孟景珩低下头,发现手里的冰激凌已经化得不成形状,塌成一团,摇摇欲坠地牵连着,一片狼藉。
君璧显然也发现了孟景珩手上的惨状,嘲笑一声,从随身的包里掏出湿纸巾,递给他擦拭,“脏死了,你就不怕一会儿工作人员打你啊?”
孟景珩看着君璧拿着纸巾的手,她的手掌小小的,手指细长,掌心却肉乎乎的,握紧时感觉柔若无骨,让人不想放开。
孟景珩神色恍惚地接过纸巾,有一下没一下地胡乱擦了擦。他听到自己的声音沙哑粗糙,好像嗓子里含着摩擦的沙砾,“我很好奇,你会喜欢谁,我们都认识吗?”他其实不应该再问的,而且这样故作轻松的语气也确实糟糕透了,但是他就是无法控制自己,想要知道那人究竟是谁。

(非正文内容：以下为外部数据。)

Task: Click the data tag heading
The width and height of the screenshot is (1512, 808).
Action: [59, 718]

孟景珩觉得浑身不舒服,哪里都难受,各种不自在,就像有人强行把一团棉花塞到了他的心口,不仅呼吸间感觉窒闷,还时不时地让他感觉又痒又扎人,偏偏拿也拿不掉,抽也抽不出。
“算是认识吧。”君璧将孟景珩的神情尽收眼底,眼中带着浅浅笑意,此刻的心情特别好,“不过他暂时还不知道。”

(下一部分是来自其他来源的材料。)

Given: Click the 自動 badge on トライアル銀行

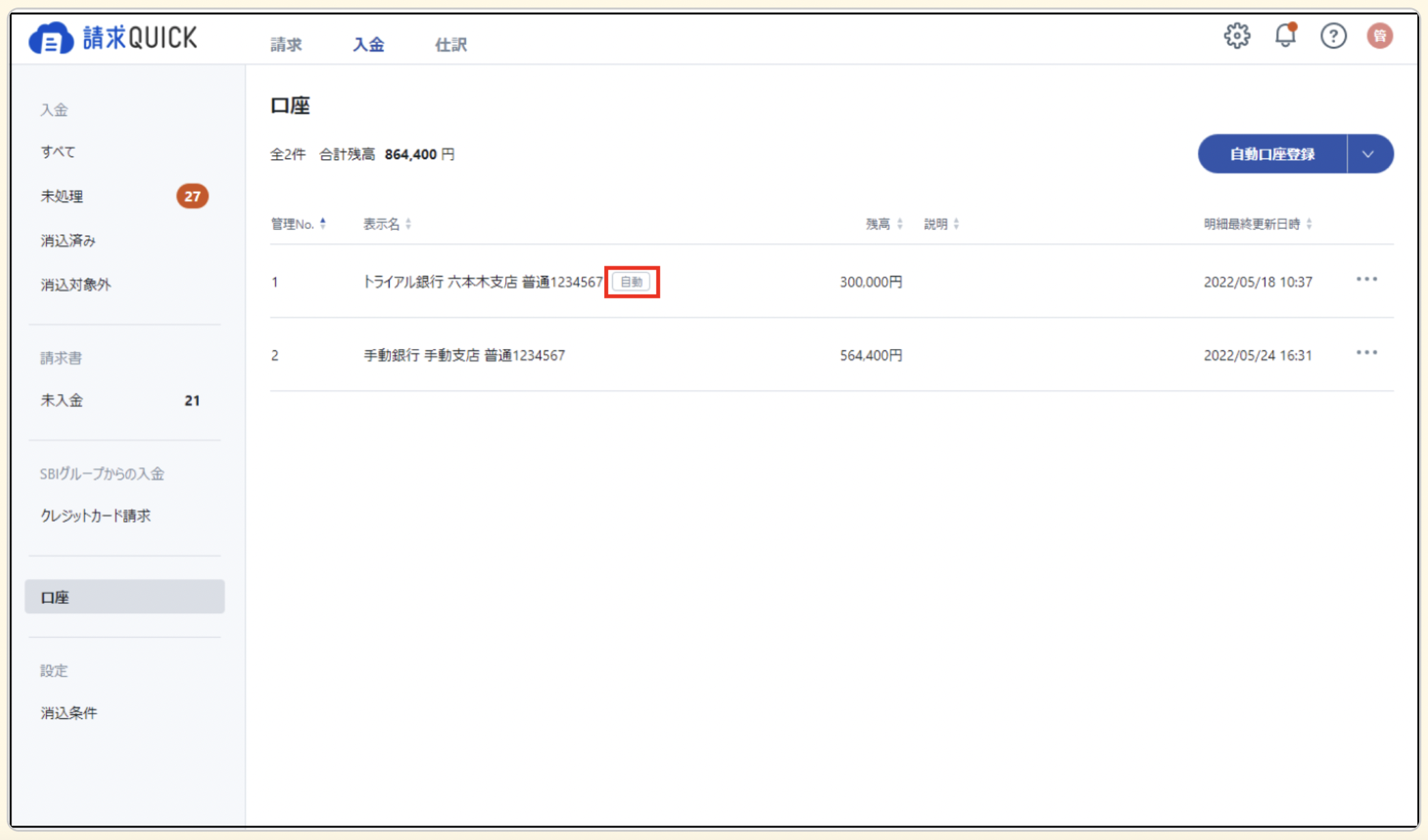Looking at the screenshot, I should point(631,282).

孟景珩感觉嘴里发苦,仿佛被灌下一大碗难喝的中药,黄连放多了的那种,苦味悠远。他攥紧了沾染着粉色冰激凌的湿纸巾,指节似乎在咔咔作响,“又是暗恋?你可真是记吃不记打,是不是该称赞你一声勇气可嘉?”
这话说得满是讥笑讽刺,君璧却一点都没有生气,反而感觉浑身舒畅。啧啧啧,酸死了。
君璧咔嚓咔嚓地咬着冰激凌下面的脆筒,微微眯着双眼,“那又怎样,我乐意。”她瞳眸里盛满了笑意,好像只偷吃了鱼的猫儿,满足又欢喜,而自顾自的低着头的孟景珩完全没有察觉,“再说了,这次可未必,我看人家对我也挺有意思的。”
君璧吃完最后一口,颇有些意犹未尽地砸了咂嘴。
孟景珩用力地揉搓着手里的湿纸巾,没一会儿就变得皱巴巴的。他紧咬着牙,眉毛纠结地拧在一起,吐出两个字来,“自,恋!”说完,就转头按上旁边的窗户。

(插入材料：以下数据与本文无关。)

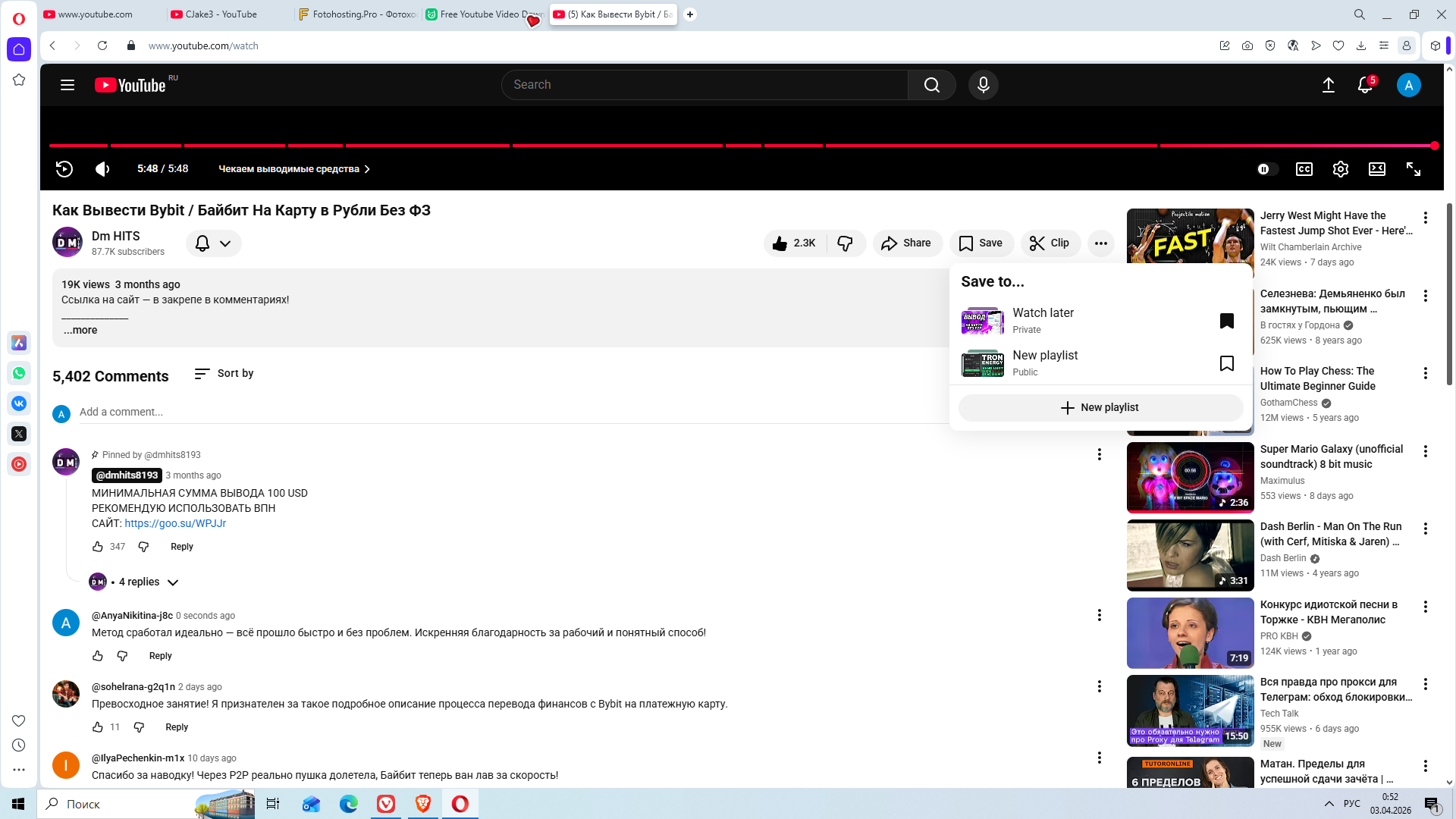
Task: Check the New playlist bookmark
Action: [x=1226, y=363]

说是窗户,其实是摩天轮上设计的一层透明的供人看风景的玻璃,自然是不能打开的。
君璧看到孟景珩好像只被抛弃的小狗,愤愤不平地在那挠着门,心里又好气又好笑,“你又发什么神经?”她伸手拦住了孟景珩,“这里可没有窗户给你开。”
孟景珩闻言,将手里的湿巾连同裹在里面的小半个冰激淋,一起扔在了脚下,“什么破烂地方,窗户都不给开。”
君璧默然无语,静静把孟景珩制造的垃圾捡了起来,心里腹诽道:人家倒是敢跟你开窗,难道让你表演跳摩天轮吗?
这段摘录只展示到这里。